### What is required
From the listing below, work out how many lines contain "green". Reply with that number only.

### Data in this exercise
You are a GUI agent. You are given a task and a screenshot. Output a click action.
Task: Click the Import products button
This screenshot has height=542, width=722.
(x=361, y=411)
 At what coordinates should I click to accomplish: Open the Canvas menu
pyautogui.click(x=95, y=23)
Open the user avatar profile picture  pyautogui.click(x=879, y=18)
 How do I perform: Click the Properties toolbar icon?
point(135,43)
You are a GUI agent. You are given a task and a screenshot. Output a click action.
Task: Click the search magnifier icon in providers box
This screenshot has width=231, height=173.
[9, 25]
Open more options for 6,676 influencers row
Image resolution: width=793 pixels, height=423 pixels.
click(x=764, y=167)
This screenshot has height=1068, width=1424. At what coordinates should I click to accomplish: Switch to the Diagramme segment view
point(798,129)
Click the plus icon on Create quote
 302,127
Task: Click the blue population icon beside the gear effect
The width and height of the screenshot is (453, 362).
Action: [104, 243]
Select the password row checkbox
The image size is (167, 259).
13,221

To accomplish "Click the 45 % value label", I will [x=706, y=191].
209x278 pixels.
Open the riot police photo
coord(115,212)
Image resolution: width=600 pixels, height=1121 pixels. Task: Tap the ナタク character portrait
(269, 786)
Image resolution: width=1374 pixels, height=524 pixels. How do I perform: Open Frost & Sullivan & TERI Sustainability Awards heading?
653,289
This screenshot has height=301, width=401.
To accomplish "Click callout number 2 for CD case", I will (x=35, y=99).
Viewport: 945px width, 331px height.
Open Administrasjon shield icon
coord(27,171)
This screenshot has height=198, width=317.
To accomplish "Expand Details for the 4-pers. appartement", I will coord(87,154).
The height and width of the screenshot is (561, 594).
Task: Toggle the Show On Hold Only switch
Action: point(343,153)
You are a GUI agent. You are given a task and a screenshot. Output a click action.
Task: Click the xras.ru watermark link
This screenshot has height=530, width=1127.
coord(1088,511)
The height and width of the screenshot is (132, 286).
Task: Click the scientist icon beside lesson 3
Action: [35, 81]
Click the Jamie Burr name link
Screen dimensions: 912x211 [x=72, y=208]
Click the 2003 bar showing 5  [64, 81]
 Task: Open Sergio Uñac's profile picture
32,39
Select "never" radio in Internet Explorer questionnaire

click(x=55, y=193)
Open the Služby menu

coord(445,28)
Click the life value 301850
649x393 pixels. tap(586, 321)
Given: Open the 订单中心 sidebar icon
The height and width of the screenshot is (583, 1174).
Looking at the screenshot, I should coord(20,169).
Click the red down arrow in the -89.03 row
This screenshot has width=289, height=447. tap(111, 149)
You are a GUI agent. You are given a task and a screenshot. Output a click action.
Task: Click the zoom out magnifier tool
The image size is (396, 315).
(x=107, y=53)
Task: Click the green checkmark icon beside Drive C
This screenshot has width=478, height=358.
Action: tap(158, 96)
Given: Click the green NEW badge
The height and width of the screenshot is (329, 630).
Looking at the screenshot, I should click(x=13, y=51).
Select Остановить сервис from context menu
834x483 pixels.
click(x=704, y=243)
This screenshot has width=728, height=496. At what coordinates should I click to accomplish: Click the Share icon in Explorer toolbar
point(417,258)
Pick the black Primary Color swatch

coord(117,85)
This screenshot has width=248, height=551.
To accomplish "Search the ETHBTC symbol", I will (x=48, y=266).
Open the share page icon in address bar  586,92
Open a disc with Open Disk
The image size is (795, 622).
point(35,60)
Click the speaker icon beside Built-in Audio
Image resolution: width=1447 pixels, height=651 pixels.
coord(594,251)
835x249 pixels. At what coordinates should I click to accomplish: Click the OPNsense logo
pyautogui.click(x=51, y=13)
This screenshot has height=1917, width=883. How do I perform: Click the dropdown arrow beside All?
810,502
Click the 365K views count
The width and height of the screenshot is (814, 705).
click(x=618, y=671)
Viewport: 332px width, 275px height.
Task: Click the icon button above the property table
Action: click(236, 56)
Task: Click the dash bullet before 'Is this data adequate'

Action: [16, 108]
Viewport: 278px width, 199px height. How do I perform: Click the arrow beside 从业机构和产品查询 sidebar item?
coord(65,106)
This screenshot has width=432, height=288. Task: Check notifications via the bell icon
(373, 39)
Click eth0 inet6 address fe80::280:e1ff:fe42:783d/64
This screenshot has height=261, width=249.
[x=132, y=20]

### Answer to this task
2